Editor’s note: This week we’re running our favourite people features of 2021, a reminder that even in difficult years good things happen. This one first appeared September 16.
Owner Mary Anne Peloza jokes that the Cheeky Monkey record store is closing on a high note.
She enjoys her pun, but turns serious when discussing how she and husband Roland will permanently lock the doors to their beloved shop on Sept. 20.
“I want to stress how grateful we are to our customers,” said Peloza, who for 22 years tended the front counter and was never too busy to warmly greet patrons or hunt for specific albums.
The decision to close had nothing to do with the pandemic, she said.
“Covid-19 has not been a great time for us, but we never went backwards.”
Instead, the couple is choosing to retire as their 65th birthdays loom and they crave some time to themselves.
“Being in business is extremely rewarding but it ties you down, working six or seven days a week,” Peloza said. “It’s just time for us to join the retired folk and start a new chapter.”

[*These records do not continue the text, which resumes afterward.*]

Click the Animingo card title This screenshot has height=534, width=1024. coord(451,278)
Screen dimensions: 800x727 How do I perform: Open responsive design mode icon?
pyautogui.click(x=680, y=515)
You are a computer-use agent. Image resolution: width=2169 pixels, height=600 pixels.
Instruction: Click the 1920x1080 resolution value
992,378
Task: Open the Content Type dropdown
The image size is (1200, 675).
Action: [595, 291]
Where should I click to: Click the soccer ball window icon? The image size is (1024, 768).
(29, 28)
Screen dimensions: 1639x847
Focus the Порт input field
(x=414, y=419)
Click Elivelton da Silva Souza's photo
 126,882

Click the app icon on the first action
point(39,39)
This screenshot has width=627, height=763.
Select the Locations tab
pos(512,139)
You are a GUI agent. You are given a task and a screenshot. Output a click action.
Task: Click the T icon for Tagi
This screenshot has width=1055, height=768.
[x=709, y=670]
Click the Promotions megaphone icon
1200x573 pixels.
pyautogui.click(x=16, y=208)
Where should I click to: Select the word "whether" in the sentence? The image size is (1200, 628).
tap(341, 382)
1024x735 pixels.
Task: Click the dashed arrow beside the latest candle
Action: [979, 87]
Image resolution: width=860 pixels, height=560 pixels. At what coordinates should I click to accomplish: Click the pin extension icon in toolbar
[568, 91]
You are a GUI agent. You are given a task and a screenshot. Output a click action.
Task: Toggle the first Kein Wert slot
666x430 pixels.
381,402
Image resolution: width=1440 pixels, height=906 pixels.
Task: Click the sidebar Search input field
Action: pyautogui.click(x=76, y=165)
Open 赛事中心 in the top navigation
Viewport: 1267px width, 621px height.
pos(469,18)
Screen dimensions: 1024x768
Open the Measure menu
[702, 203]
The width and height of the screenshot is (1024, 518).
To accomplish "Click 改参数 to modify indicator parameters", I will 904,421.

Eighteen months after putting the building up for sale the couple accepted an offer from Nusens Niche Contracting and a countdown began to close the record-focused music store and cultural hub.
Peloza isn’t certain what the Toronto-based firm intends to do with the 6,400-square-foot building, but suspects it will be gutted and redeveloped.
“They didn’t even come in before they made an offer,” she said. “They just looked at the outside and liked how well it is built.”
Roland Peloza has been sorting through a mountain of paperwork in the back office while sales thin out the inventory. But they’re also having fun.
When the CEO of the International Symphony Orchestra suggested a unique send-off, the Pelozas were happy to oblige.
All this month, ISO members are being videotaped as they go on $200 shopping sprees at the Cheeky Monkey, explaining their picks and divulging their guilty pleasures.
The first edition of “Monkey Business” is being posted on YouTube this week and features second violinist Ethnee Roodt.
“Don’t tell any teenagers I’m listening to Billie Eilish,” says Roodt as she picks up the singer-songwriter’s 2019 debut album. “And I adore James Blunt. I love his accent. I love his look and his hit song ‘You’re Beautiful.’ He’s beautiful too,” she says with a laugh.
The ISO’s Anthony Wing said the idea came from another YouTube series called “What’s In My Bag?” which features rock stars and songwriters shopping at their favourite record store.
“Monkey Business is a way for the public to get to meet our musicians at the ISO and get to know more about them aside from what you see on stage,” Wing said. “It’s also a way for us to honour the Cheeky Monkey as they close and sell out their inventory.”
Another episode features Caleb Courtney, a local high school teacher who plays French horn with the symphony.
“Caleb chose really eclectic music and gets into some bizarre stuff,” Wing said.
In all, 15 ISO musicians each spend $200 provided by the symphony.
“The YouTube series is a treat for our musicians and a way to pay tribute to Mary Anne and Roland,” said Wing.
“We’re all really going to miss them.”